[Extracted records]
*** Block opens ***

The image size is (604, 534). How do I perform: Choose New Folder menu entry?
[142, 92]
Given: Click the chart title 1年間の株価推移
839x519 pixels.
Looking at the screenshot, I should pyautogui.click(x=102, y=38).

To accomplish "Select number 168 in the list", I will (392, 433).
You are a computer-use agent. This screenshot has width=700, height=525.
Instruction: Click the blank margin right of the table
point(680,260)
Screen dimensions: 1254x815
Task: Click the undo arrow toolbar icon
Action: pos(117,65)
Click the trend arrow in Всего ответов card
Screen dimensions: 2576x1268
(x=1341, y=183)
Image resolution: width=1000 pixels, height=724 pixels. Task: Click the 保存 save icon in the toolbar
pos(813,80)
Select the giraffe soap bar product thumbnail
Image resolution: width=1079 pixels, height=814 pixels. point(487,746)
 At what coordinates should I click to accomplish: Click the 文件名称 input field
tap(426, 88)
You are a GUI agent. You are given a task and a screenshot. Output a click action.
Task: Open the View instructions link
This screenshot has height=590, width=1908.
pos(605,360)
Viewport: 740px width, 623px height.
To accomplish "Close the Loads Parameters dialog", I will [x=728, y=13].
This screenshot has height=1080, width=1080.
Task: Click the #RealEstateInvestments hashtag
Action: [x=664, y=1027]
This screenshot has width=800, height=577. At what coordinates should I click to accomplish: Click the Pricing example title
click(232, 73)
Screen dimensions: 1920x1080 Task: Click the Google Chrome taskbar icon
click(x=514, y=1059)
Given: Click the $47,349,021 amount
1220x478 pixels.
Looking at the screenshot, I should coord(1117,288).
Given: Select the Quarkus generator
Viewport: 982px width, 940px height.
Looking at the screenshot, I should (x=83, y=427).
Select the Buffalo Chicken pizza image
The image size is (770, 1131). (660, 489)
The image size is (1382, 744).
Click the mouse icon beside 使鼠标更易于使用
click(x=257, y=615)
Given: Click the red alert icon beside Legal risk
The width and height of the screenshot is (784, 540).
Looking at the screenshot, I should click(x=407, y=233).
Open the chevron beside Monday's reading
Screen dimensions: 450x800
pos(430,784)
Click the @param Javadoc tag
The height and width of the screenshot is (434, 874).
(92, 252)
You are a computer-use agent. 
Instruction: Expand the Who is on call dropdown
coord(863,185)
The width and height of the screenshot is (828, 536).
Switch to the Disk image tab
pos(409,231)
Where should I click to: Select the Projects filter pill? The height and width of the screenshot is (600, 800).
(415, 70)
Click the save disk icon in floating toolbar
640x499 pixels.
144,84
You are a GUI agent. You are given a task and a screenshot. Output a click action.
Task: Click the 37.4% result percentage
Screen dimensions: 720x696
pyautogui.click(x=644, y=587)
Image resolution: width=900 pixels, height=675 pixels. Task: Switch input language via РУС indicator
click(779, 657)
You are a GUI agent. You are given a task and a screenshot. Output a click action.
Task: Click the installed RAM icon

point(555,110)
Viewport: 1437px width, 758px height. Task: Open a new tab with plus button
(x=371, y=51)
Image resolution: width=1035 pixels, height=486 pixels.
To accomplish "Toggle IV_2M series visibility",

*** Block closes ***

• [TASK OBJECTIVE] Look through the entries above. Copy out every line holding the word "computer".

• [OUTPUT FOR THIS TASK]
You are a computer-use agent. This screenshot has width=700, height=525.
You are a computer-use agent. 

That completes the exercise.